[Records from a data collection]
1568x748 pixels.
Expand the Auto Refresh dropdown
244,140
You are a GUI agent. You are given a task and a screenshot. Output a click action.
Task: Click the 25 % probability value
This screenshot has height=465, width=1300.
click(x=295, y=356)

Task prompt =>
Please replace "screenshot" with "capture" throughout the records above and leave everything else unchanged.

Exercise output =>
1568x748 pixels.
Expand the Auto Refresh dropdown
244,140
You are a GUI agent. You are given a task and a capture. Output a click action.
Task: Click the 25 % probability value
This capture has height=465, width=1300.
click(x=295, y=356)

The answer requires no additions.